### About this exercise
When you reach the line that contains "Given: Select the スタンダードプラン radio button", give it back exactly along with each line after it to the end of the entries; skip any pictures.

===== Record excerpts =====

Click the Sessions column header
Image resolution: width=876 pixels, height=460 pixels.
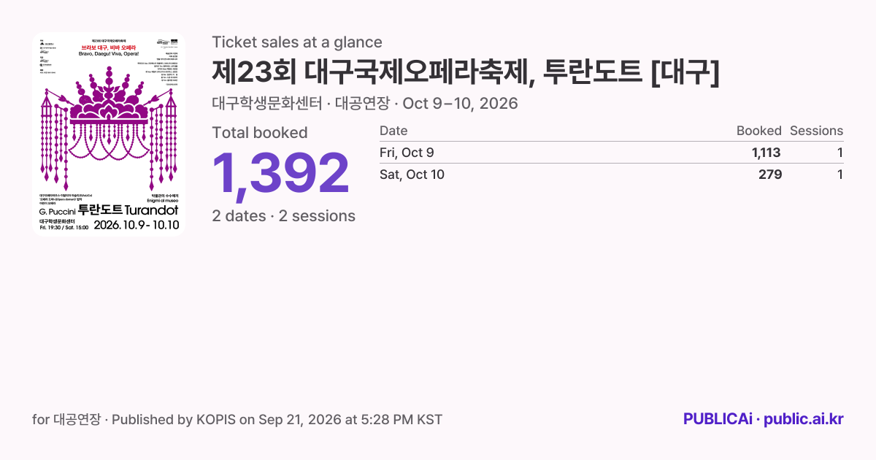816,131
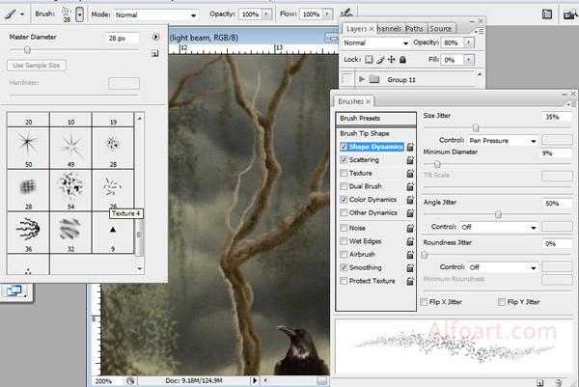Disable the Scattering checkbox
This screenshot has height=387, width=579.
(x=344, y=160)
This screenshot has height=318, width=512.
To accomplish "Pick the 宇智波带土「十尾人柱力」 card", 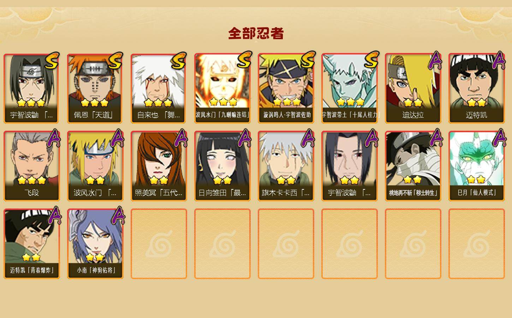I will point(349,88).
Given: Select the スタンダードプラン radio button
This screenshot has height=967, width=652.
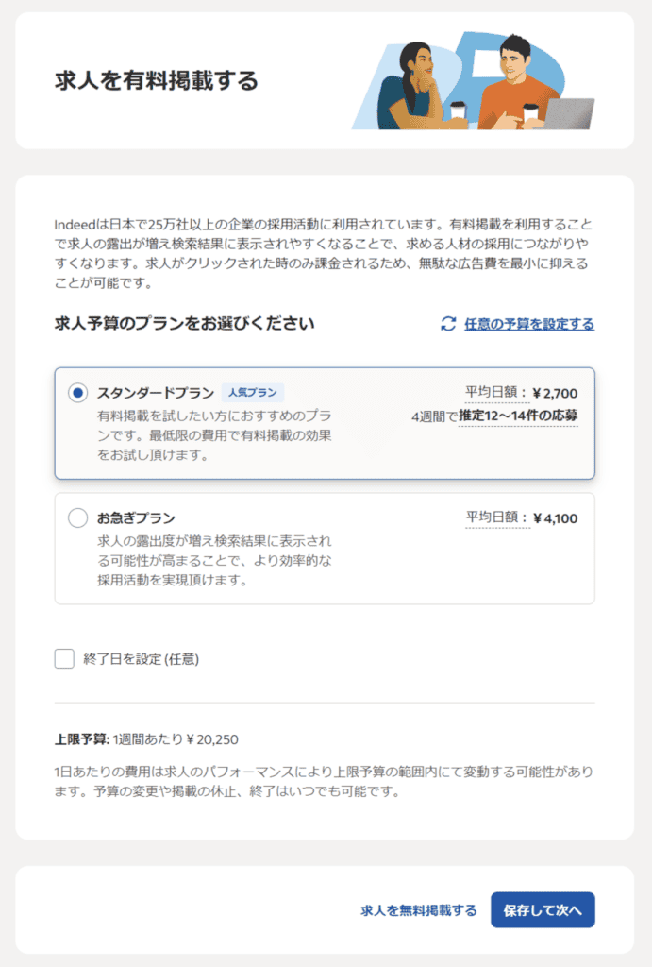Looking at the screenshot, I should [x=77, y=393].
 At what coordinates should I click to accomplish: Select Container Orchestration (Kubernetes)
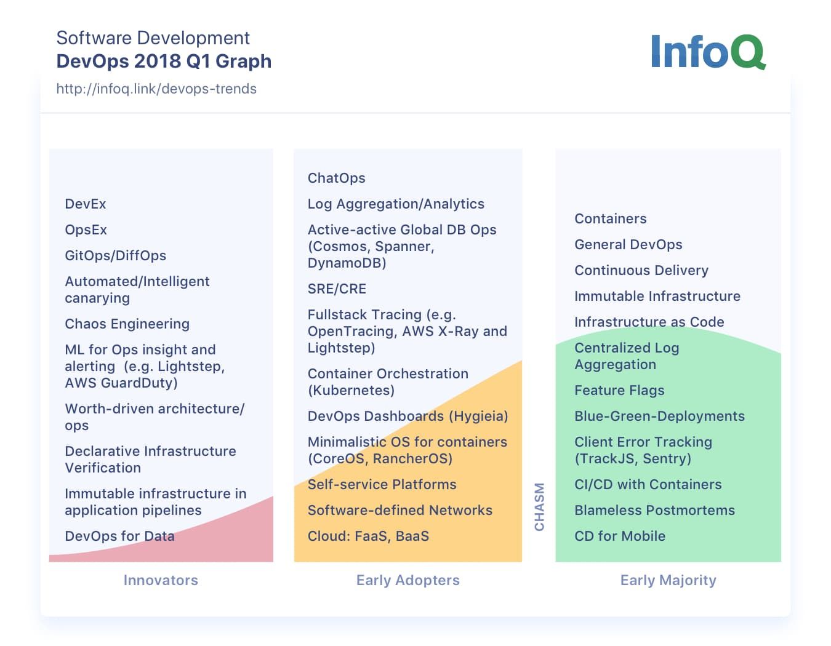(x=388, y=382)
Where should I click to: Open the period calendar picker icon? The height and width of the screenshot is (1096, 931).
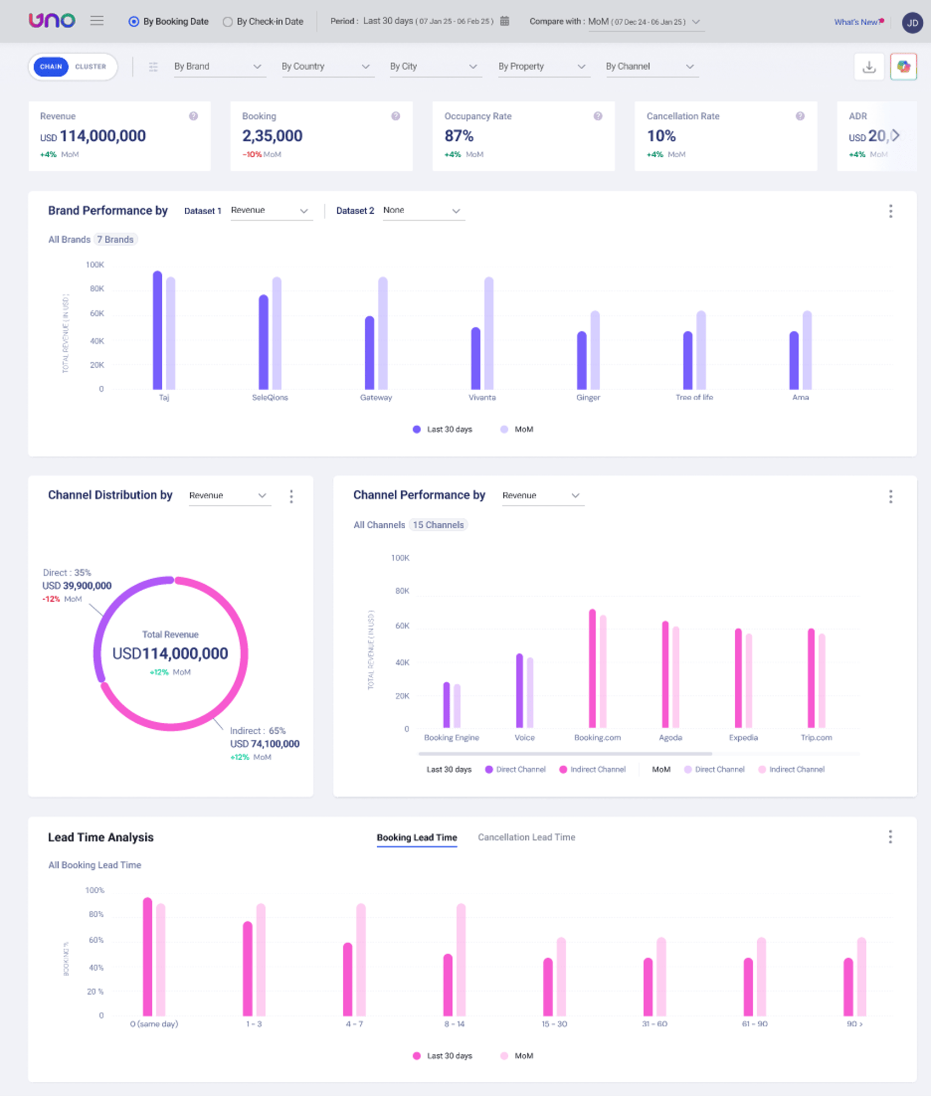coord(504,21)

=====

### Solution to the problem
Given: Select the スタンダードプラン radio button
This screenshot has height=967, width=652.
Looking at the screenshot, I should [x=77, y=393].
 At what coordinates should I click to accomplish: Select Container Orchestration (Kubernetes)
(x=388, y=382)
Where should I click to: Open the period calendar picker icon? The height and width of the screenshot is (1096, 931).
coord(504,21)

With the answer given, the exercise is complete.